*** INPUT DATA Section Begins ***

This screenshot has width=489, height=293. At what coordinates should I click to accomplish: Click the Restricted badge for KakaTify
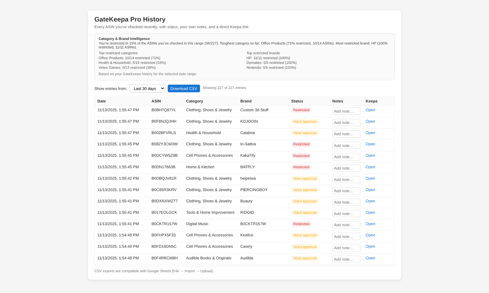(x=301, y=156)
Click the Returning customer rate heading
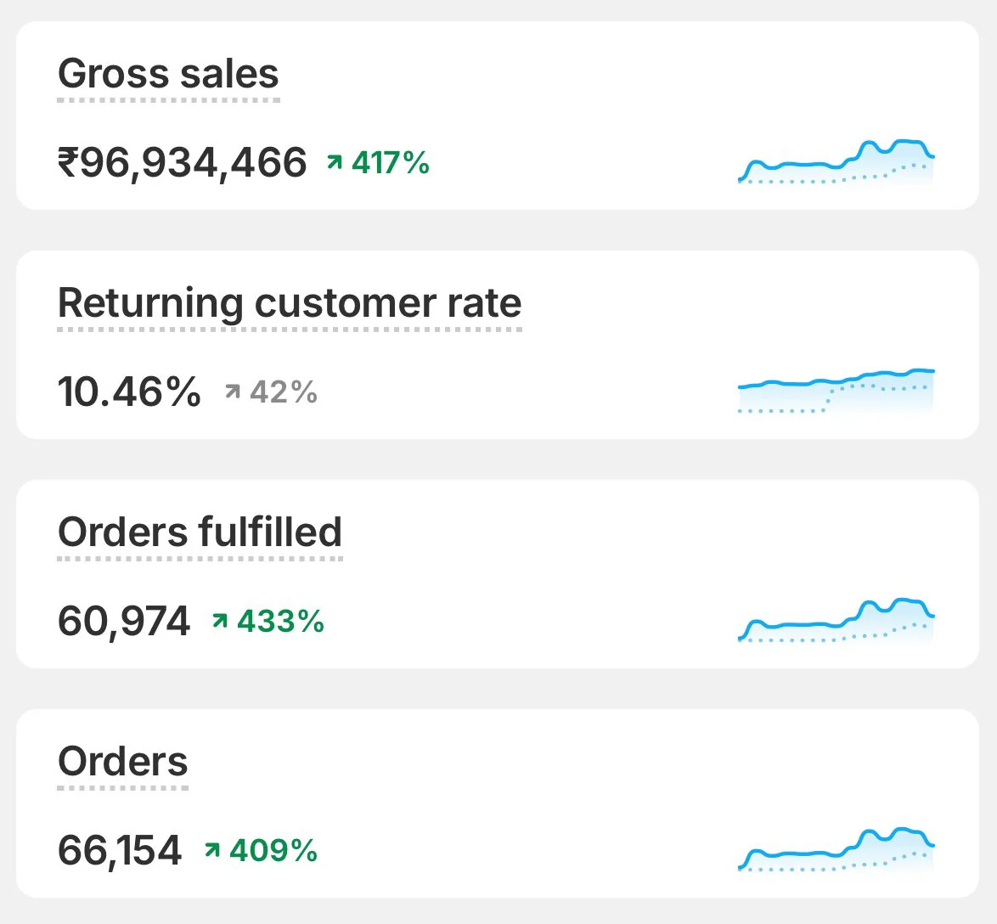Image resolution: width=997 pixels, height=924 pixels. pyautogui.click(x=290, y=303)
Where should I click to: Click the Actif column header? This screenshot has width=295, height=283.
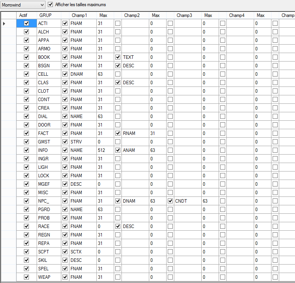tap(24, 15)
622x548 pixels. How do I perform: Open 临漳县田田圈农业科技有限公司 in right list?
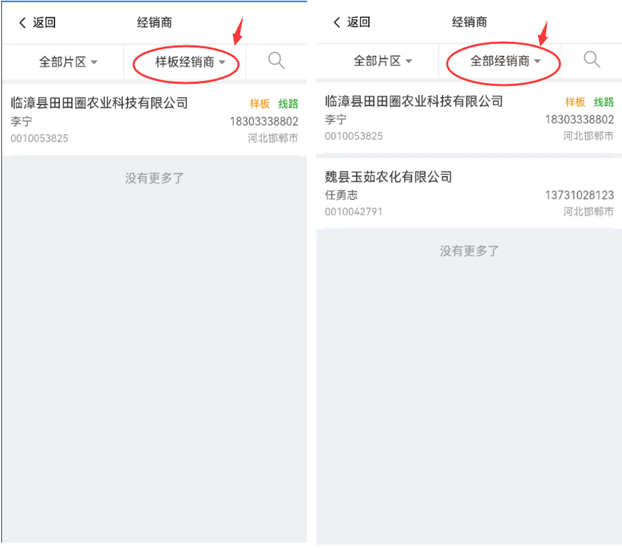469,118
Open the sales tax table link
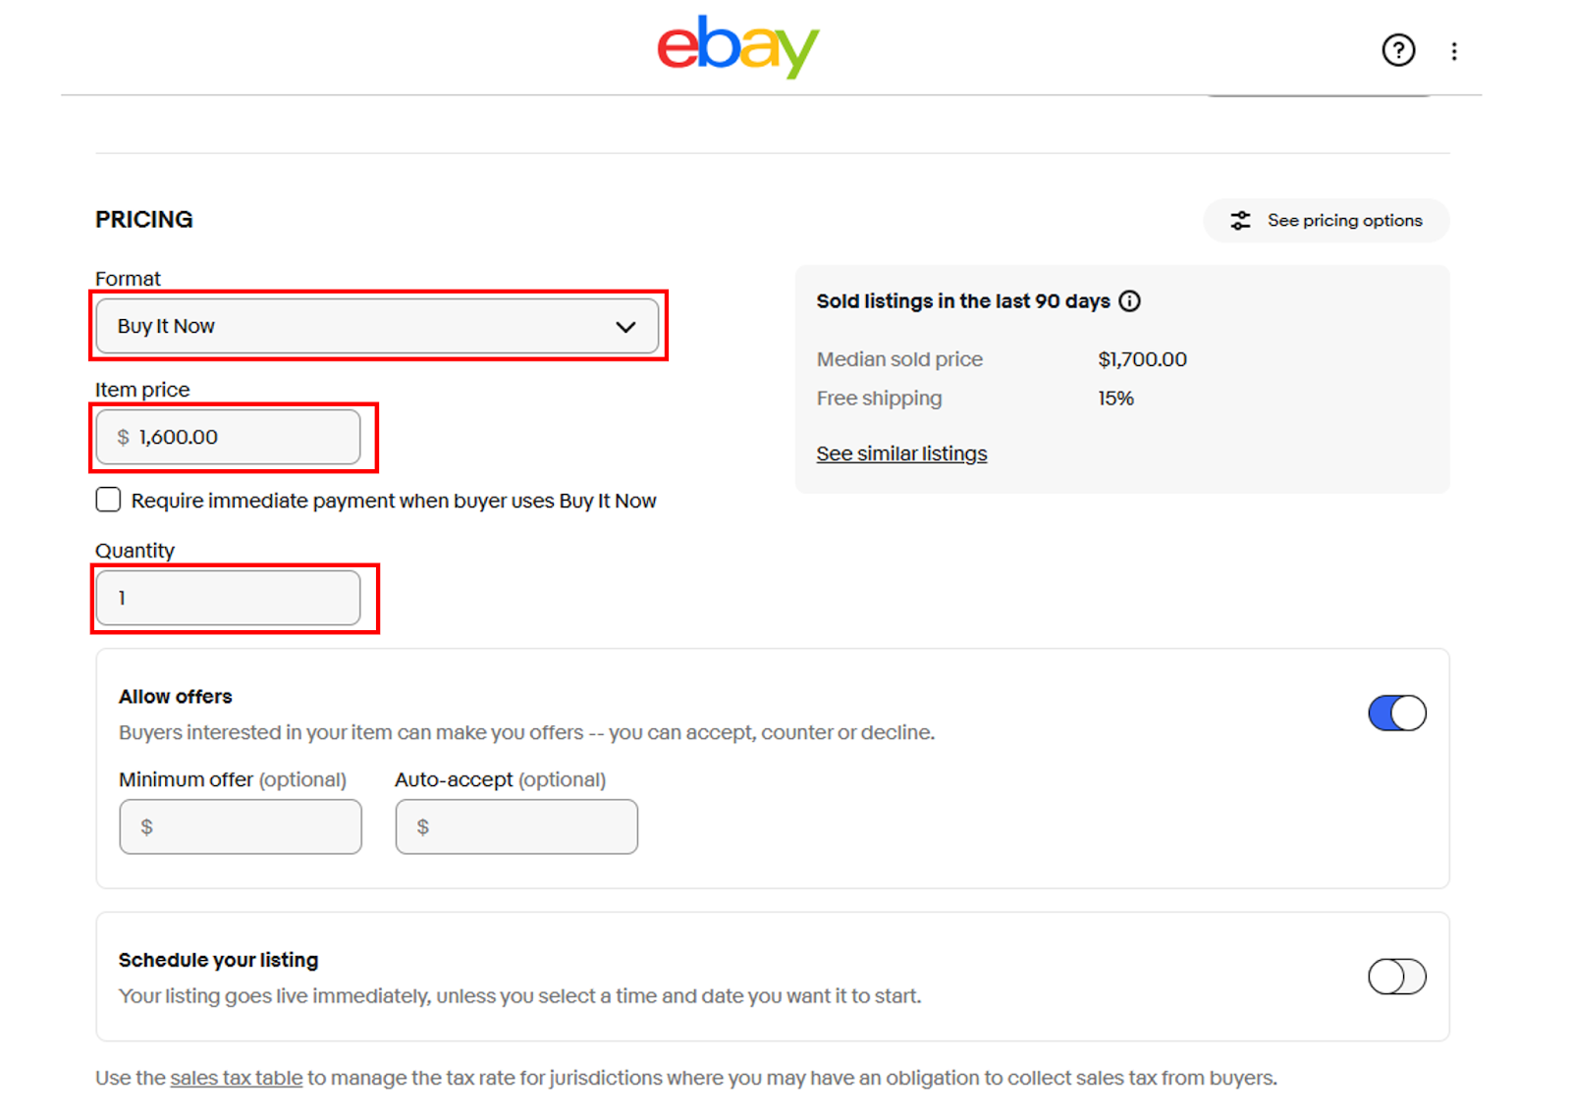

*** INPUT DATA Section Ends ***

**ASSIGNED TASK**
Retype every entry exactly, but keep the pictures out of your copy.

**EXPECTED ANSWER**
This screenshot has width=489, height=293. At what coordinates should I click to accomplish: Click the Restricted badge for KakaTify
(x=301, y=156)
Click the Returning customer rate heading
Image resolution: width=997 pixels, height=924 pixels. pyautogui.click(x=290, y=303)
Where should I click to: Click the Actif column header? This screenshot has width=295, height=283.
tap(24, 15)
622x548 pixels. How do I perform: Open 临漳县田田圈农业科技有限公司 in right list?
469,118
Open the sales tax table link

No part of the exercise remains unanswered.